Menuai keuntungan dari etika
Meski tampak menantang, bukti menunjukkan bahwa perusahaan yang berkomitmen pada etika justru menuai hasil jangka panjang. Contohnya, Blue Bird yang sempat terpuruk akibat maraknya perusahaan angkutan daring tanpa armada sendiri. Alih-alih menyerah, Blue Bird melakukan strategi coopetition dengan menjalin kerja sama dengan kompetitornya sehingga pemesanan taksi bisa dilakukan melalui aplikasi Gojek.
Pada saat yang sama, Blue Bird memperkuat armadanya dengan menambah kendaraan ekonomis, meluncurkan armada mobil listrik, serta menghadirkan aplikasi dan fitur khusus berorientasi pelanggan, termasuk layanan ramah lansia dan yang berkebutuhan khusus. Perusahaan juga tetap menekankan integritas dan standar tinggi bagi para pengemudinya.

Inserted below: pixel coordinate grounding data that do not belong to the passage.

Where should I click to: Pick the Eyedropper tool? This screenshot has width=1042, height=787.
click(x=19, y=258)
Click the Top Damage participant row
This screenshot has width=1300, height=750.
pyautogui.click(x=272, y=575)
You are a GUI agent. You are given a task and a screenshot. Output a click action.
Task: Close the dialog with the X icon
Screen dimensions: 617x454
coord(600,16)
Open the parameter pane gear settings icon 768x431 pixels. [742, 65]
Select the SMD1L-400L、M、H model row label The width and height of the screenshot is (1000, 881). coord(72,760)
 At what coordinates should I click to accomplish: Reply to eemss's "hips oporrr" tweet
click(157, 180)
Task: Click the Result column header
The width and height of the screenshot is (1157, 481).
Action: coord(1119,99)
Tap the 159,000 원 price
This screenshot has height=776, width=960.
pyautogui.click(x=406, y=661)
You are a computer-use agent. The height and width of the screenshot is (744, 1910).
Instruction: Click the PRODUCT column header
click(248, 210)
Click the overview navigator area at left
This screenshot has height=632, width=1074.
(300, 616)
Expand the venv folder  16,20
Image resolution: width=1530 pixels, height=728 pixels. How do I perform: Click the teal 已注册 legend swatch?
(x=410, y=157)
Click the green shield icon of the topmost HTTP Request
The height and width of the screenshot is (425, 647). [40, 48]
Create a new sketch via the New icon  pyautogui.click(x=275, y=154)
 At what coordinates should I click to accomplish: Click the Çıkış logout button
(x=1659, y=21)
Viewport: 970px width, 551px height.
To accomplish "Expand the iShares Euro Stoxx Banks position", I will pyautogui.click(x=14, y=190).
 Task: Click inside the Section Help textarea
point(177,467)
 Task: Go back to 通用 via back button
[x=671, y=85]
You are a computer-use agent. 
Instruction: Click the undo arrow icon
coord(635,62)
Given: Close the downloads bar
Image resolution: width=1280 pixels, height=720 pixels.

Hasilnya, pelanggan yang menempatkan keamanan dan kepercayaan sebagai prioritas kembali memilih Blue Bird, bahkan bersedia membayar lebih mahal demi rasa aman tersebut. Dalam jangka panjang, perusahaan yang mengedepankan etika akan lebih diuntungkan. Karyawan lebih bahagia, loyal, dan termotivasi untuk bekerja dengan sebaik-baiknya. Risiko hukum pun berkurang sehingga biaya jasa legal dapat ditekan.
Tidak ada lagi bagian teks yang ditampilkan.